Monday, February 2, 2009

7 Days In Savannah: The Day I Discovered My Blackness

As a youth, I pretty much hung out with anyone: Black, white, Filipino, Jewish, Indian etc.. Race and/or religion didn't matter to me at all. My homies in New York were the personification of Martin Luther King's dream. Little black boys, little white girls. We were Jesse Jackson's Rainbow Coalition... I think I have a picture to prove it... That's me in the burgundy Member's Only Jacket...




When I moved to Savannah, I pretty much did the same thing. I was in 6th grade and most of my friends were white. The same thing went for the first part of following year. Then something, or should I say, someone happened... we will call him P.

Me and P were really cool in 7th grade. We traded Garbage Pail Kids stickers together. We formed a pencil fighting league (I was the manager, he was the talent) and we talked about music all the time. I remember one day, I was listening to my Ready For The World tape, and he was listening to his Metallica tape. We compared music and both could get with Prince's "Sign o the Times" double album.


P was a pretty talented artist. Well, he wasn't Jackson Pollack or nothing, but what I mean is that he could draw. He was always doodling something or other.

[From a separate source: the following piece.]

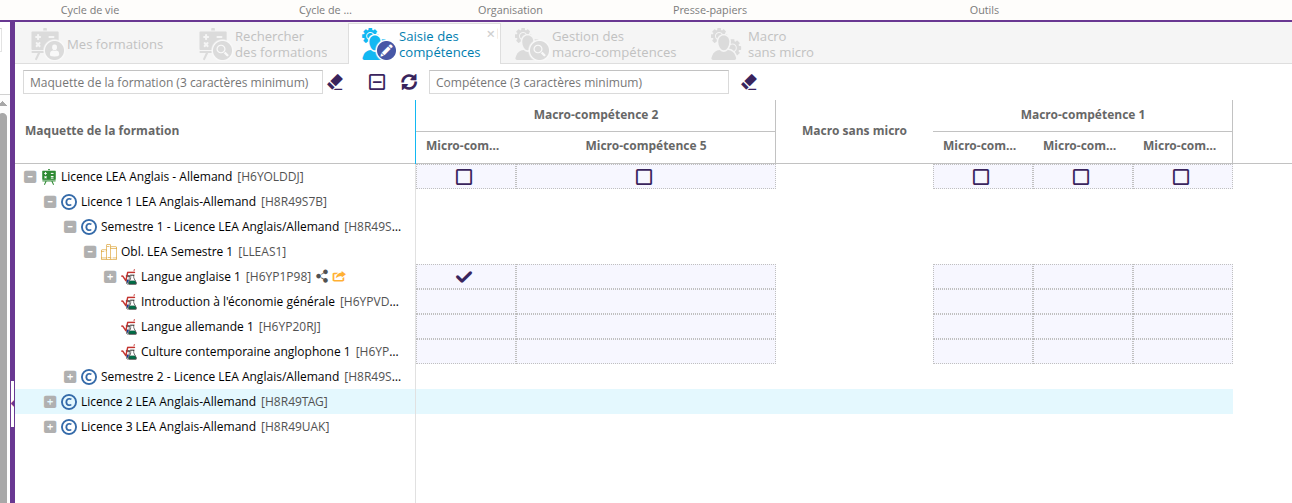This screenshot has height=503, width=1292.
Task: Click the Compétence search input field
Action: pyautogui.click(x=578, y=82)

He would sketch cartoon characters or people and they always came out well. One day, we collaborated on a cartoon series. It was called the Dirty Rotten Scoundrels. The DRS was supposed to be a collection of comical criminals that got into misadventures. I know, it's corny, but I was a kid. We came up with the idea together, but when he showed me the first sketches, I knew something was amiss...

There was T-Bone, a black criminal that wore a thick gold chain, that he used as a weapon. Then there was June- Bug, a black criminal whose secret weapon was throwing roaches on people. Then there was Ice Pick, a black criminal who would pick his (buck) teeth with an ice pick and then stab people with it. Then there was... You get the point. As if it wasn't bad enough that all the criminals were black, they all had jive captions, like "yo, I be killin people" or "I be a murderer." I was like, hold up P, why all the criminals gotta be black?

P just didn't get what the big deal was. I was never the type to cry racism, but at that very moment, it hit me. Me and this white kid aren't the same. He views my people as only criminals, buffoon criminals at that that can't talk. Never mind that my grades were consistently higher than his, he still felt he was better than me. He was the worst kind of racist: the racist that didn't know he was racist. The kind that could point at me and say "some of my best friends are black."

From there, it all snowballed. I didn't mess with P no more. I couldn't in good conscience let that slide. I had discovered my blackness and there was no looking back. Add to that, watching "Eyes on the Prize" on PBS and reading "The Autobiography of Malcolm X" and it was a wrap. I was black, and I knew and embraced it from that point on. It's funny how one day can change one's entire outlook on life. It was a relatively minor thing, but P's cartoon set me well on the way to be being the person I am today.